Duvarlarda fotoğrafları bulunan bireylerin hepsinin sevilen şahsiyetler olduğuna dikkati çeken Ümit, şunları lisana getirdi:
“Geçerken şoförlerin dikkatini çekmek suretiyle trafik kazasına sebep olabileceği kıymetlendirilerek Karayolları yetkilileri tarafından bu müsaadesiz imajların duvarlardan kaldırılması istikametinde talimat verildiğini öğrendik. Bu çerçevede Karayolları takımları, çalışma başlattı lakin artık bu saat prestijiyle bu çalışmayı durduracağız. Mevzunun gerekli ve ilgili kurumlar tarafından gerekli süreçler yapılmak suretiyle çözülmesi yoluna gideceğiz. Hasebiyle şu anda büyütülecek rastgele bir sorun yok.”
Ümit, Karayolları takımlarınca fotoğrafların kaldırılmasıyla ilgili belediyeye bilgi verilmediğini belirterek, “Çünkü belediye, zati müsaadesiz olarak bunları yaptı. Olağan koşullarda belediyeye yasal müeyyide uygulanması gerekirken ‘Kendi işimizi kendimiz yapalım.’ formunda düşünülmüş. Olağanda yapan tarafından kaldırılması gerekirken Karayolları takımları, kendi elemanları tarafından kaldırılmasının uygun olduğunu düşünmüşler fakat madem ki bu türlü bir yanlış anlaşılma var, prosedür neyse ona nazaran hareket etmek üzere duruma el koyduk ve çalışmayı durduruyoruz. Yarından itibaren ilgili kurumlar gereğini yapacaktır.” sözlerini kullandı.

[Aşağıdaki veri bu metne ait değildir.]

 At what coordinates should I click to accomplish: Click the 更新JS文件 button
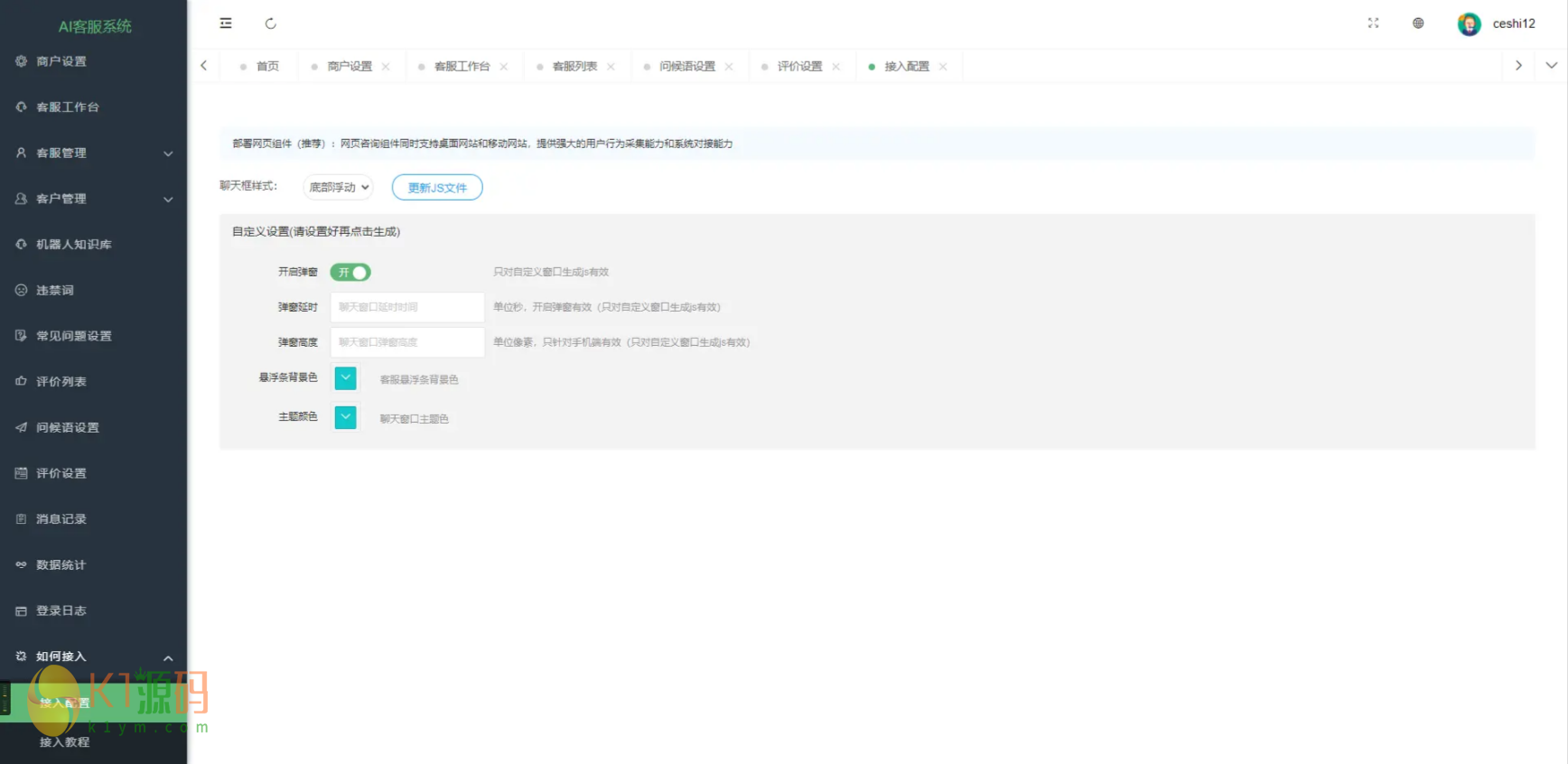click(x=437, y=188)
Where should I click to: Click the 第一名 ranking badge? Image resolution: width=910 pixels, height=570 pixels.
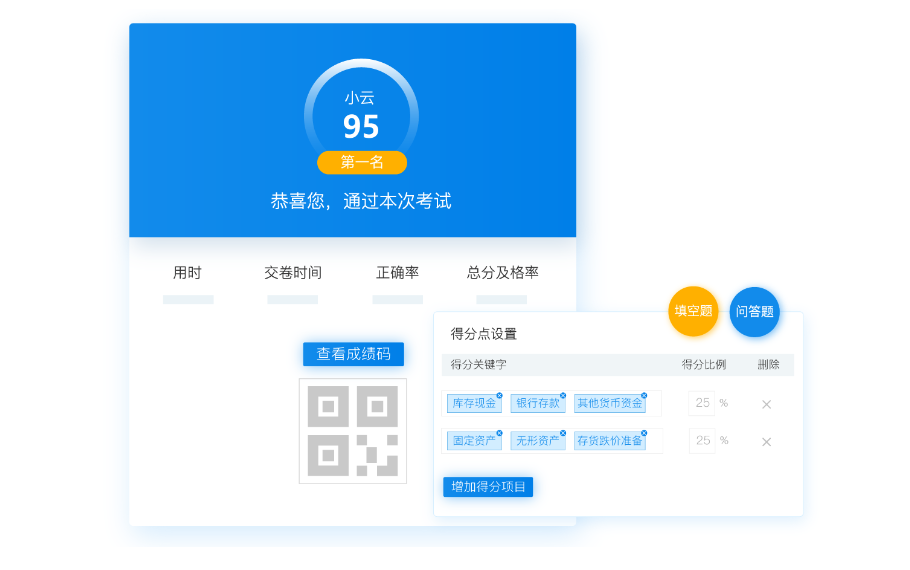(362, 162)
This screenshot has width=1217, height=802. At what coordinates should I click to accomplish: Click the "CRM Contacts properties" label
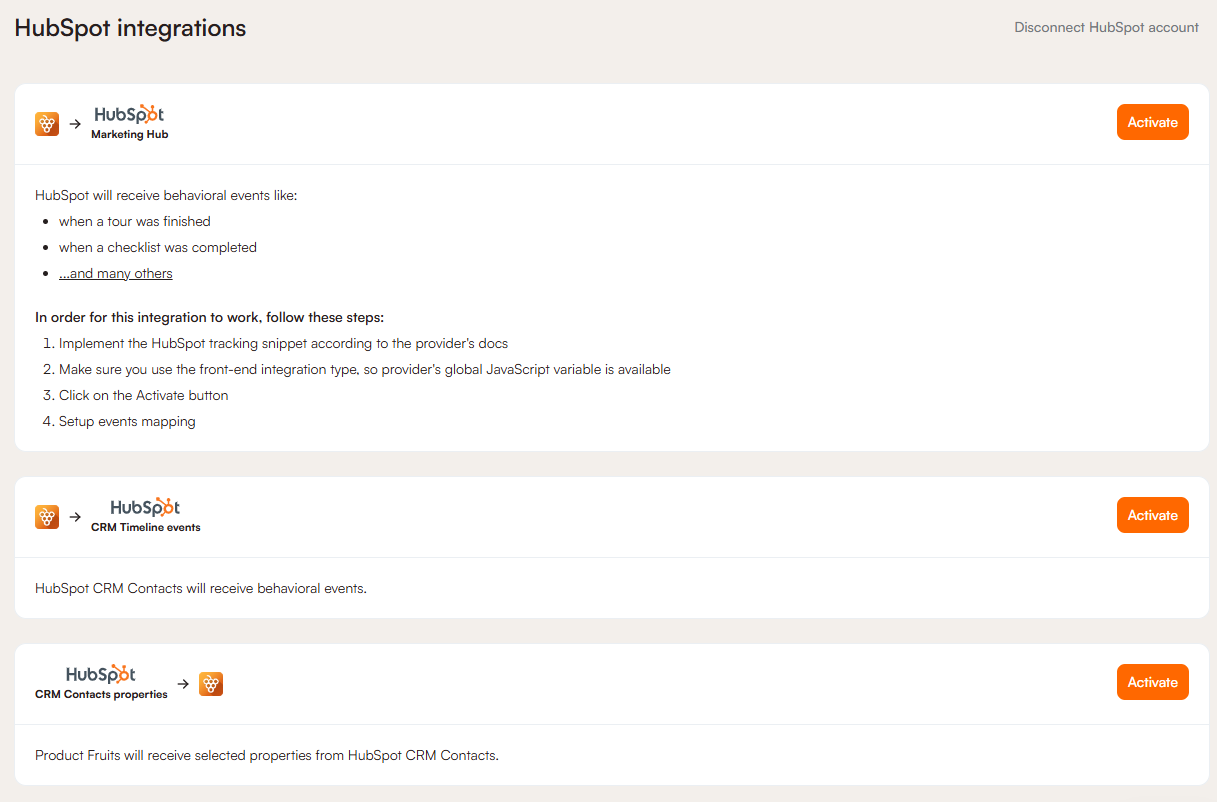(101, 695)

Bir gazetecinin, neden birinci evvel Alparslan Türkeş ile Necmettin Erbakan’ın fotoğraflarının kapatıldığını sorması üzerine Ümit, şunları söyledi:
“Biz bu duvarlarda bulunan şahsiyetlerin isimlerini, fotoğraflarını, kelamlarını biliyoruz. Hepsi kamuoyumuz tarafından sevilen, sayılan, takdir edilen zevat. Hasebiyle bu şahıslara karşı hiç kimsenin bir arka niyeti, antipatisi olamaz. Kimileri alındıysa şayet hepsi alınmak üzere bunlar sıradan başlanmıştır. Bir kısmı alınmış, öbürleri alınmamış, öbürleri de alınacaktır. Zati bu bahsin kararını verecek olan Karayolları yetkilileridir. Bundan sonra resmi olarak ilgili şahıslara yazılar yazılacaktır. Onlar da gereğini yapacaktır. Mevzuat neyse, Karayolları mevzuatı neyi gerektiriyorsa onu yapacaklardır.”
Ümit, kara yollarının kenarlarında şoförlerin dikkatini çekecek rastgele bir tabela, reklam, isim, fotoğraf ve gibisi şeylerin ilgili kurumdan müsaade alınarak yapılması gerektiğini vurgulayarak, “Mevzuatın gereği budur. Her şey resmi olarak yapılacaktır ve herkese açık olacaktır. Sonuçta Türkiye Cumhuriyeti bir hukuk devleti. Hiç kimsenin kanunun, mevzuatın dışında bir iş yapması mümkün değil. Yaparsa da sonucuna katlanır. Mevzu pek açık.” formunda konuştu.